And (3) respectively carrying out double digestion on the obtained high-activity phospholipase D gene and the wild-type phospholipase D gene with bacillus licheniformis expression vector pBSA43 by EcoR I and Not I, then connecting to construct a recombinant plasmid pBSA43-pldmaxB, converting the recombinant plasmid pBSA43-pldmaxB into competent cells of escherichia coli DH5 alpha, selecting positive transformants, extracting plasmids for enzyme digestion verification and sequencing, and determining that the construction is successful, thus obtaining the recombinant strain pBSA43-pldmaxB.

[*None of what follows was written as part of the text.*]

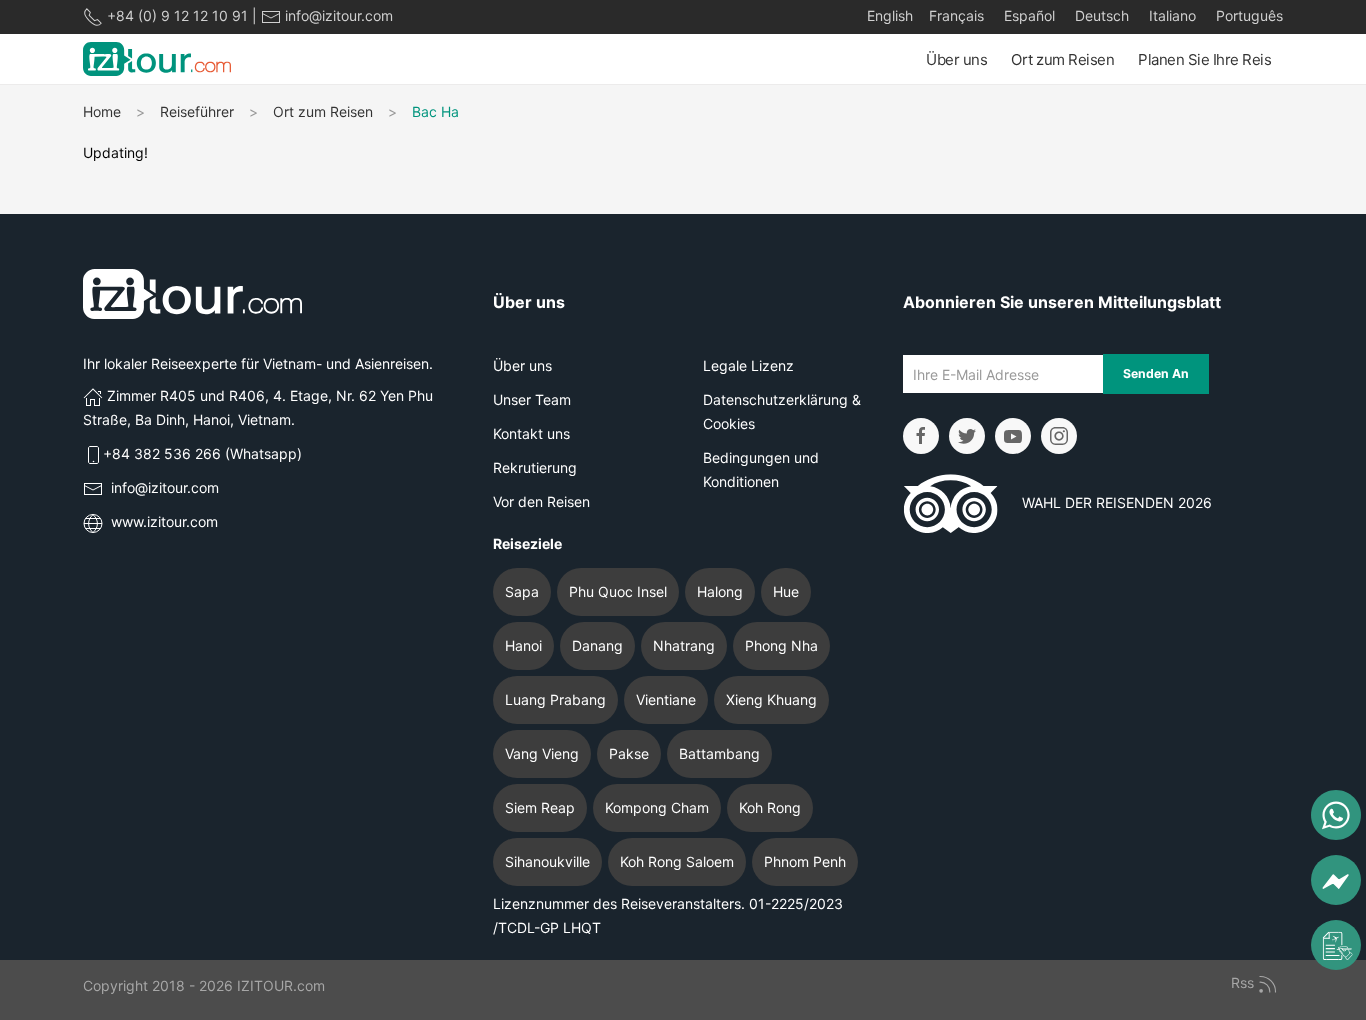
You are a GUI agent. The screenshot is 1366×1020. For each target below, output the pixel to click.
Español (1027, 15)
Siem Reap (540, 807)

3. Bacillus licheniformis TCCC11965 transformed with expression vector pBSA43-pldmaxB

60 mu L of competent cells and 1 mu L (50 ng/. Mu.L) of pBSA43-pldmaxB are added into a precooled 1mm electric rotating cup, the mixture is uniformly mixed and subjected to ice bath for 5min, parameters (25 mu F,200 omega, 4.5-5.0 ms) are set, electric shock is carried out once, 1mL of resuscitation medium (LB+0.5 mol/L sorbitol+0.5 mol/L mannitol) is immediately added, the mixture is sucked into a 1.5mLEP tube after uniform mixing, shaking culture is carried out for 3h at 37 ℃,200 mu L of resuscitatant is reserved after centrifugation and is coated on a LB plate with resistance, culture is carried out for 24h at 37 ℃, transformants are picked up, plasmids are extracted, and enzyme digestion verification (pBSA 43-pldmad 84I enzyme digestion verification is shown in FIG. 3), and other mutant gene recombination plasmid enzyme digestion verification is carried out in the same way as in FIG. 3), so as to obtain the Bacillus licheniformis recombinant strain TC119CC 65/pBSA 43-pldmamB.

Example 6: construction of bacillus amyloliquefaciens high-activity phospholipase D recombinant bacterium

1. Construction of expression vector pBSA43

The expression vector pBSA43 is obtained by taking an escherichia coli-bacillus amyloliquefaciens shuttle cloning vector pBE2 as a framework, cloning a strong bacillus constitutive promoter P43 and a levan sucrase signal sequence sacB which can enable recombinant proteins to be directly secreted into a culture medium. It has Amp ^r And Km ^r The gene can use ampicillin resistance as a screening marker in escherichia coli, and can use kanamycin resistance as a screening marker in bacillus subtilis and bacillus licheniformis.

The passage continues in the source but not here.